I'm afraid it's too late, you're supposed to do the new player thing BEFORE getting on your mayor for the day.


----------



## JKDOS (Jul 1, 2013)

http://www.belltreeforums.com/showt...ling-quot-where-houses-appear&highlight=loads



Aurora said:


> I found it but thank you. So how do we control villagers then? I don't know when they'll be coming



How many villagers do you have? if 1 out of 9 moves out then you have a 100% chance to get a new one


----------



## Aurora (Jul 1, 2013)

traceguy said:


> http://www.belltreeforums.com/showt...ling-quot-where-houses-appear&highlight=loads
> 
> 
> 
> How many villagers do you have? if 1 out of 9 moves out then you have a 100% chance to get a new one


Diva was the 9th one... any advice to getting villagers to move out faster?


----------



## JKDOS (Jul 1, 2013)

Aurora said:


> Diva was the 9th one... any advice to getting villagers to move out faster?



I find it's random. Whether the villager is best friends or worst friends. They might just ask to move out. Time Traveling is probably the only way to make one move out soon.


----------



## Ninfia Chan (Aug 9, 2013)

To move villigers out you can push them around until they get mad.


----------



## TeddysMama711 (Aug 9, 2013)

Ninfia Chan said:


> To move villigers out you can push them around until they get mad.

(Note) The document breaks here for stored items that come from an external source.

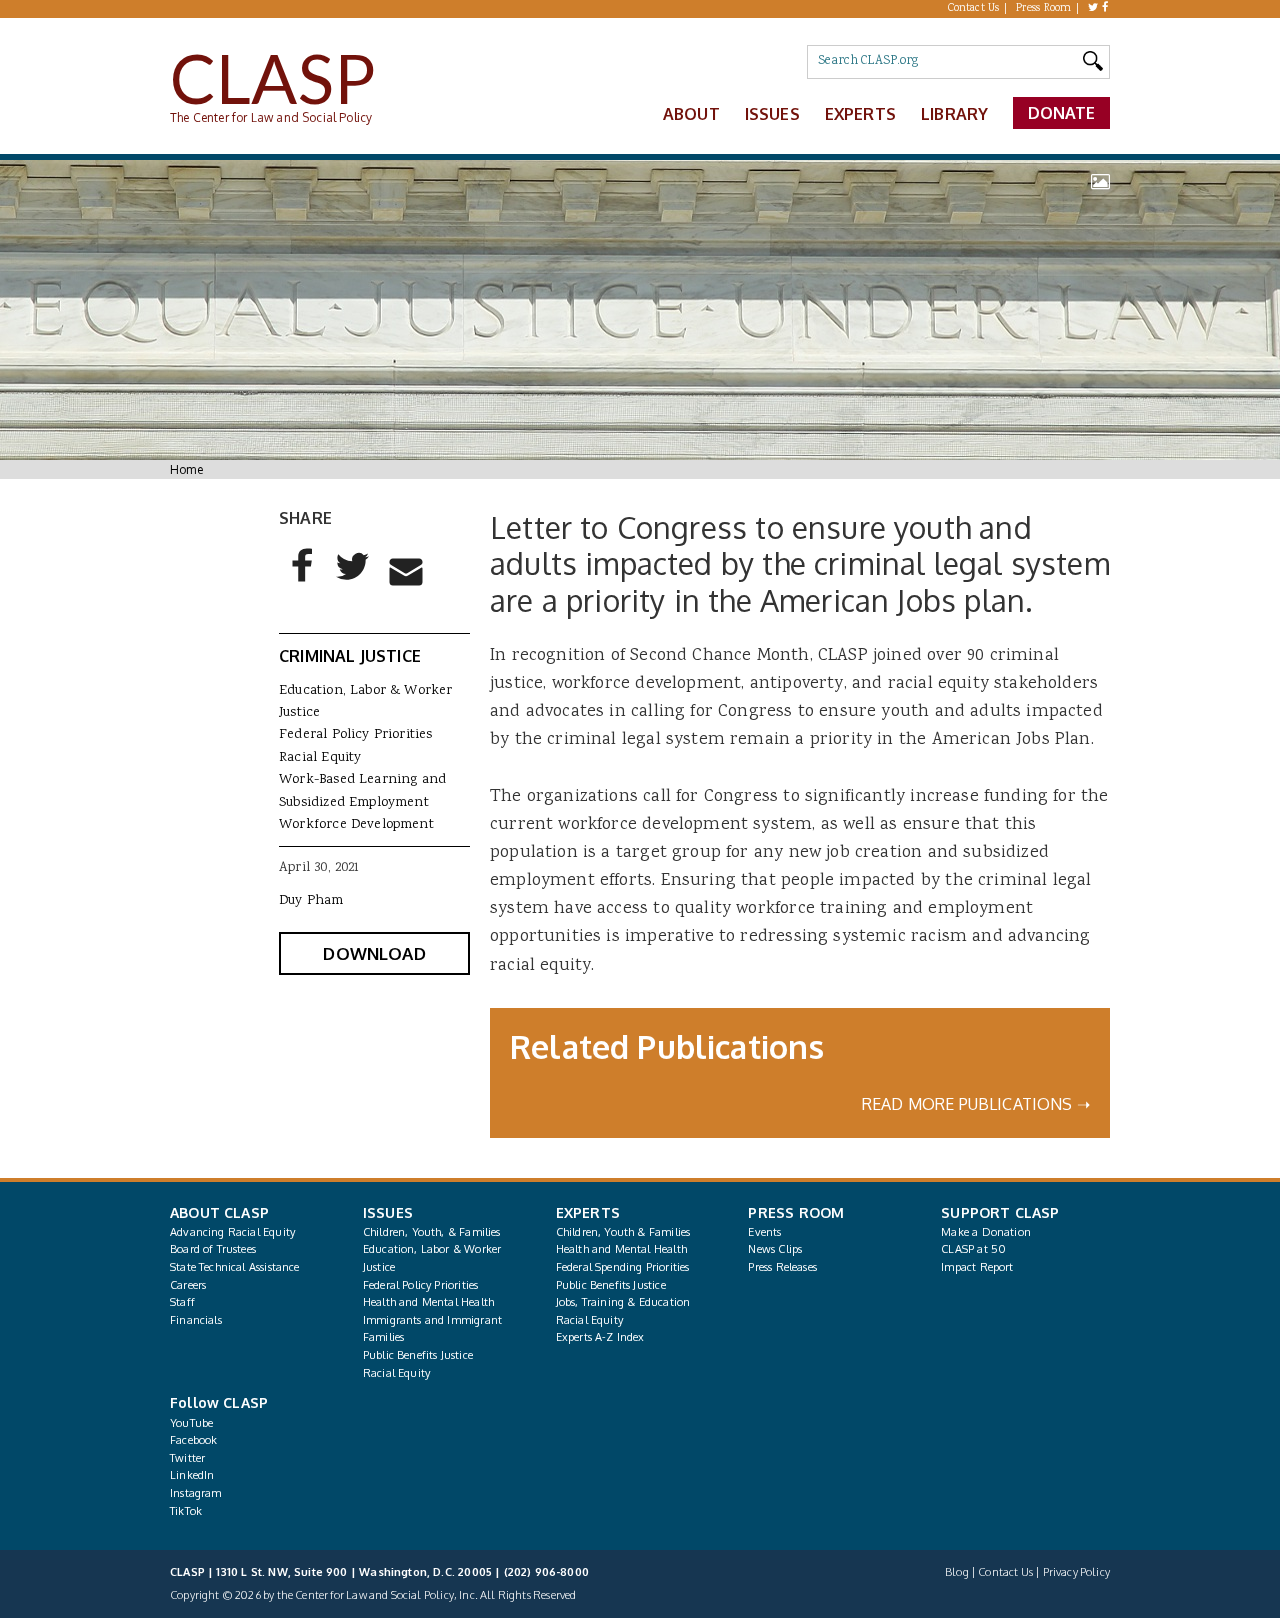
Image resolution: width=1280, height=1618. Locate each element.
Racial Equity (320, 758)
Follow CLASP (219, 1402)
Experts (860, 114)
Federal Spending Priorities (623, 1267)
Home (186, 469)
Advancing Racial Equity (232, 1232)
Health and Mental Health (428, 1302)
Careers (188, 1285)
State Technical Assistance (235, 1267)
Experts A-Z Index (600, 1337)
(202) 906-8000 (546, 1572)
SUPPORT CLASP (1000, 1212)
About (691, 114)
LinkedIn (192, 1475)
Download (374, 953)
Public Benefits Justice (418, 1355)
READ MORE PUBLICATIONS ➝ (976, 1104)
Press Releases (782, 1267)
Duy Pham (311, 901)
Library (954, 114)
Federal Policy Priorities (355, 735)
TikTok (186, 1511)
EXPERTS (588, 1212)
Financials (196, 1320)
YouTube (191, 1423)
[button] (303, 582)
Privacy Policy (1076, 1572)
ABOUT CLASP (219, 1212)
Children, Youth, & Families (432, 1232)
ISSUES (388, 1212)
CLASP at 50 (973, 1249)
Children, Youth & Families (623, 1232)
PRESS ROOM (796, 1212)
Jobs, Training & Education (623, 1302)
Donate (1062, 113)
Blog (957, 1572)
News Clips (775, 1249)
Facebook (193, 1440)
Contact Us (974, 9)
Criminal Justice (350, 656)
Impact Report (977, 1267)
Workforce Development (356, 825)
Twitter (187, 1458)
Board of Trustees (213, 1249)
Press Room (1044, 9)
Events (764, 1232)
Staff (182, 1302)
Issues (772, 114)
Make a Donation (986, 1232)
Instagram (196, 1493)
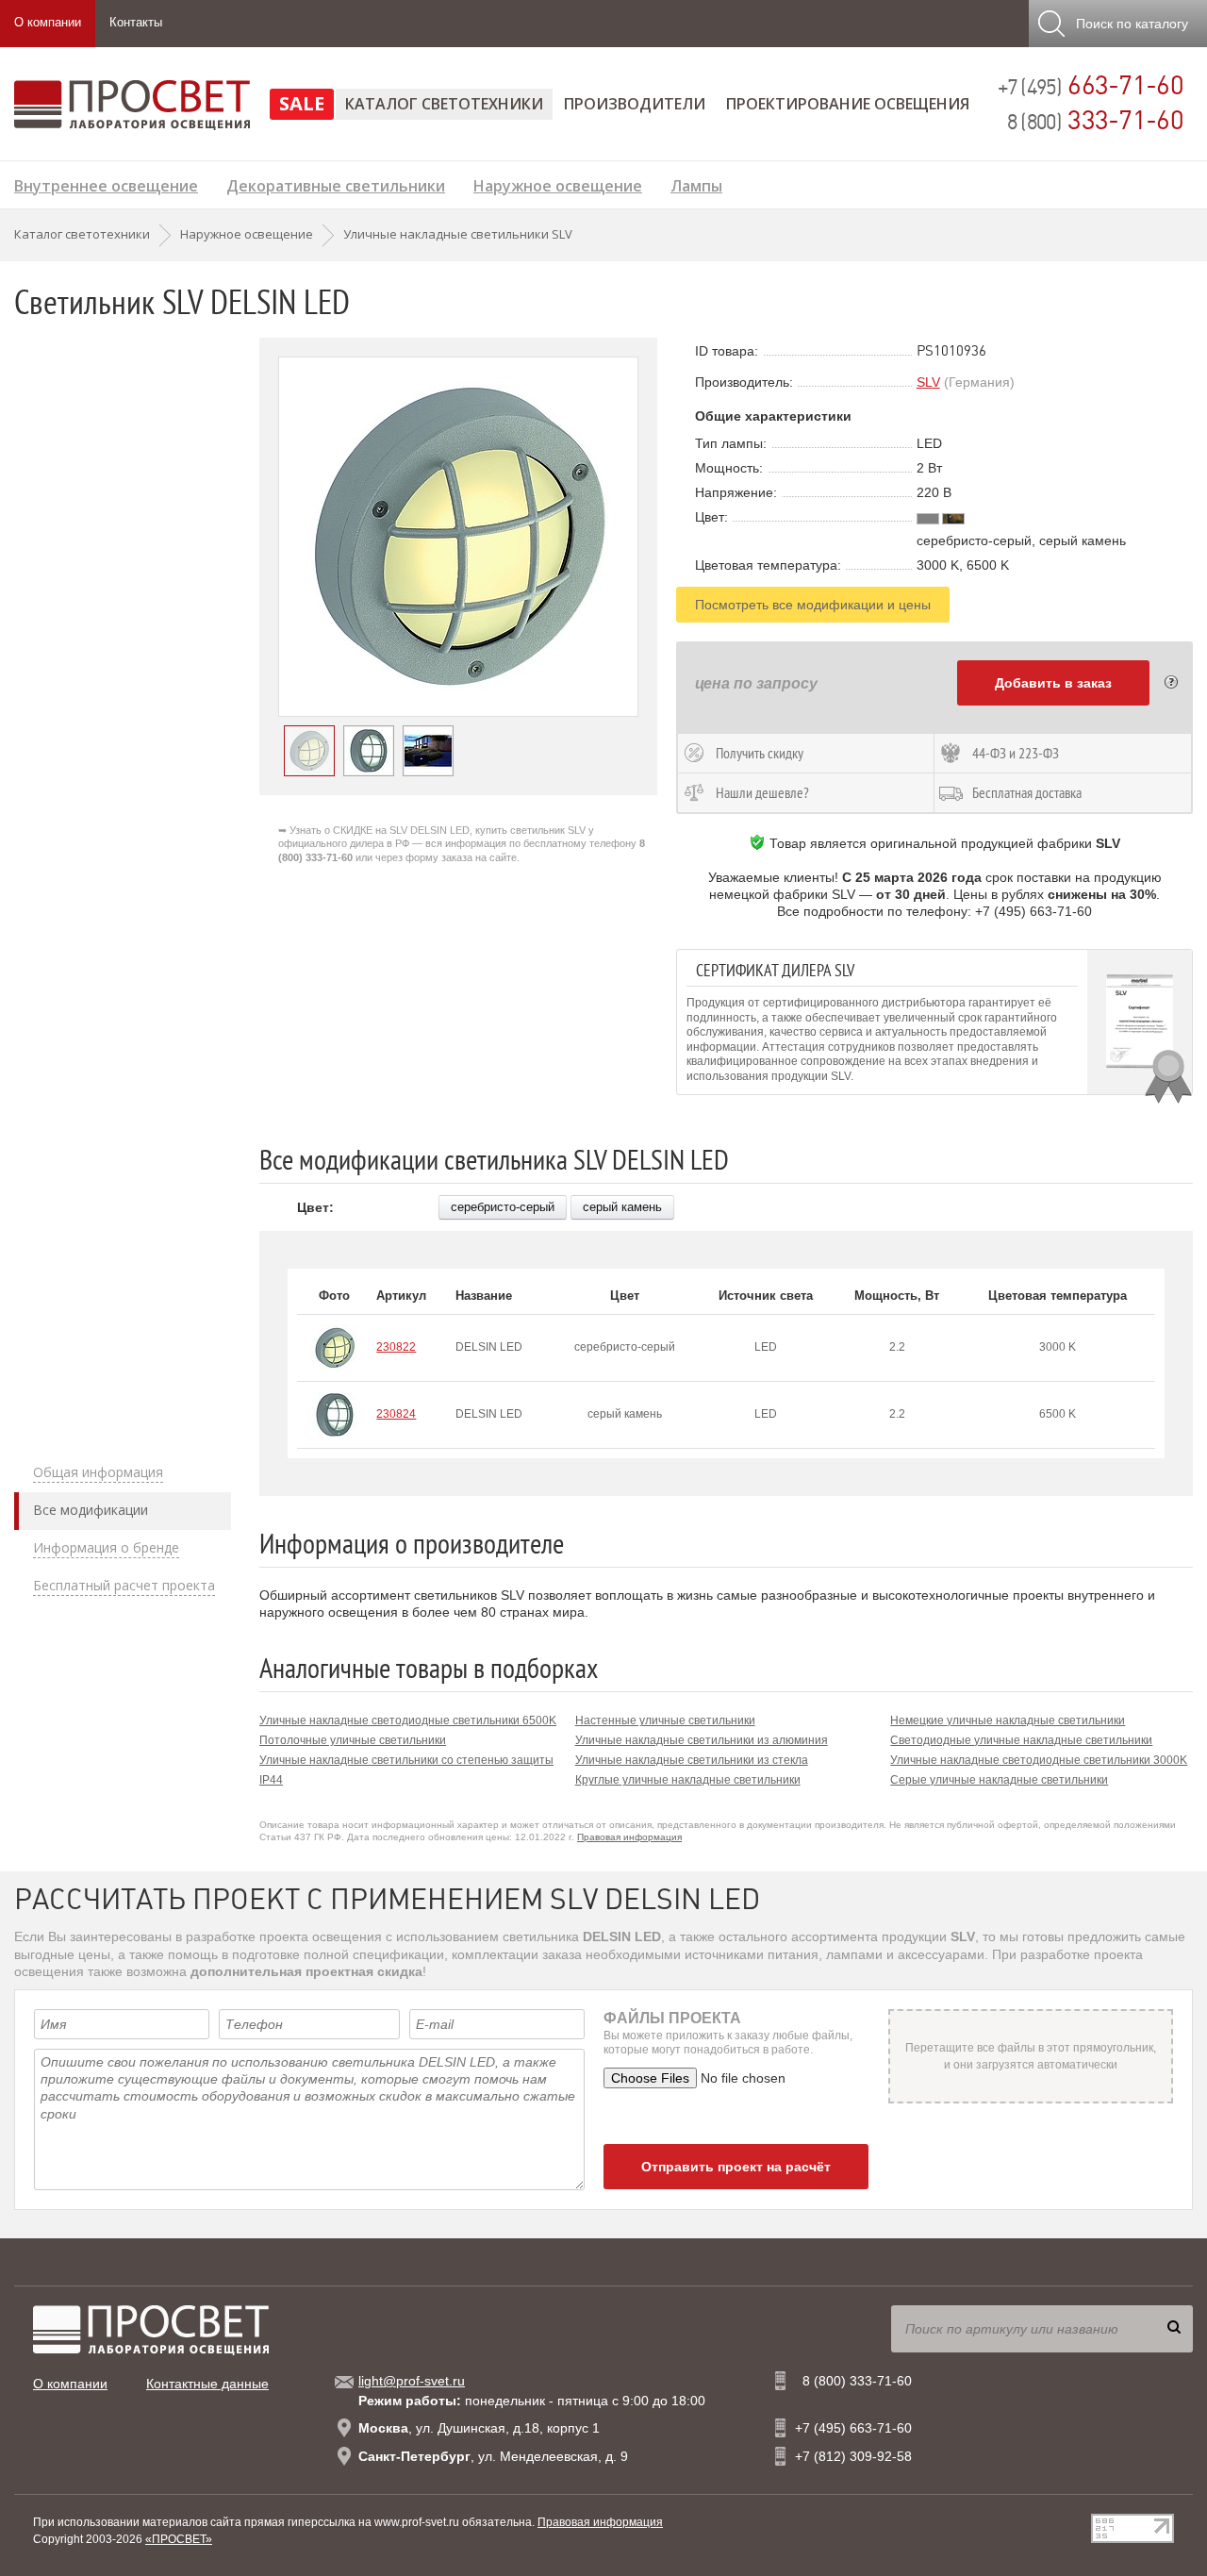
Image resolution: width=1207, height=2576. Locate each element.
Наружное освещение (557, 183)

Actually, that doesn't work to get them to move.


----------



## BellGreen (Aug 9, 2013)

█⌦♫​If there was a plot yesterday and you have room, I'm pretty sure you get a plot two days after (as in on that 2nd day). I don't know, but two days after Zell moved out, Mint moved in.​♫⌫█​


----------



## KitchenWhisk (Aug 9, 2013)

Can we get a FAQ page stickied somewhere? The same five questions get asked multiple times a day and then get buried under new posts too quickly to help more than a few people :/


----------



## BellGreen (Aug 9, 2013)

KitchenWhisk said:


> Can we get a FAQ page stickied somewhere? The same five questions get asked multiple times a day and then get buried under new posts too quickly to help more than a few people :/



I would like this. Does anyone want me to start one? I bet it would help a lot of beginners who ask the same question every single day


----------